Ganglioglioma


KEY FACTS

Terminology

  • Well-differentiated, slowly growing neuroepithelial tumor composed of neoplastic ganglion cells and neoplastic glial cells

  • Most common neoplastic cause of temporal lobe epilepsy (TLE)

Imaging

  • Best diagnostic clue: Partially cystic, enhancing, cortically based mass in child/young adult with TLE

  • Can occur anywhere, but most commonly superficial hemispheres, temporal lobe (> 75%)

  • Circumscribed cyst with mural nodule most common

  • May be solid and appear well circumscribed

  • Calcification is common (up to 50%)

  • Superficial lesions may expand cortex, remodel bone

  • ~ 50% enhance

  • Protocol advice: Contrast-enhanced MR to include coronal T2 images for better evaluation of temporal lobes

Top Differential Diagnoses

  • Pleomorphic xanthoastrocytoma

  • Dysembryoplastic neuroepithelial tumor

  • Astrocytoma

  • Oligodendroglioma

  • Neurocysticercosis

Pathology

  • WHO grade I or II (80% grade I)

  • Uncommon: Anaplastic ganglioglioma (WHO III)

  • Rare: Malignant with glioblastoma multiforme-like glial component (WHO IV)

Clinical Issues

  • Occurs at all ages (peak: 10-20 years)

  • Most common mixed neuronal-glial tumor

  • Cortical dysplasia is commonly associated with ganglioglioma

  • Excellent prognosis if surgical resection complete

Coronal graphic shows a discrete cystic and solid temporal lobe mass expanding the overlying cortex. Calvarial remodeling is seen, typical of a superficially located ganglioglioma. Gangliogliomas are the most common tumors to cause temporal lobe epilepsy.

Coronal T1WI C+ MR in a young adult with temporal lobe epilepsy shows a circumscribed, cystic, and solid temporal lobe mass with intense enhancement of the mural nodule
. This is the classic enhancement pattern of a ganglioglioma.

Axial CT shows a partially calcified frontal lobe mass
in a 25-year-old patient with headaches and seizures. The lack of surrounding edema is typical for ganglioglioma. Imaging mimics an oligodendroglioma. Calcification is seen in 30-50% of gangliogliomas.

Coronal T1WI C+ MR shows subtle enhancement
within a right temporal lobe ganglioglioma in a female patient with seizures. The differential diagnosis for this lesion includes DNET, astrocytoma, PXA, and oligodendroglioma.

TERMINOLOGY

Abbreviations

  • Ganglioglioma (GG)

Definitions

  • Well-differentiated, slowly growing neuroepithelial tumor composed of neoplastic ganglion cells and neoplastic glial cells

  • Most common neoplasm to cause temporal lobe epilepsy (TLE)

IMAGING

General Features

  • Best diagnostic clue

    • Partially cystic, enhancing, cortically based mass in child/young adult with TLE

  • Location

    • Can occur anywhere, but most commonly superficial hemispheres, temporal lobe (> 75%)
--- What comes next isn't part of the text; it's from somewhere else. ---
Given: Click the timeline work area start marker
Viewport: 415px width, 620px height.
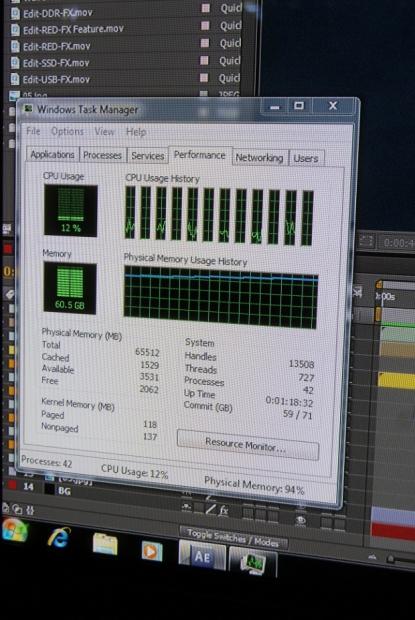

      • Frontal and parietal lobes next most common

    • Rare locations: Brainstem, cerebellum, pineal region, optic nerve/chiasm, intraventricular, pituitary axis, spinal cord, cranial nerves

  • Size

    • Variable in adults, typically 2-3 cm

    • Larger in children, typically > 4 cm

    • Up to 6 cm reported

  • Morphology

    • 3 patterns

      • Most common: Circumscribed cyst with mural nodule

      • Solid tumor (often thickens, expands gyri)

      • Uncommon: Infiltrating, poorly delineated mass

    • Calcification is common (up to 50%)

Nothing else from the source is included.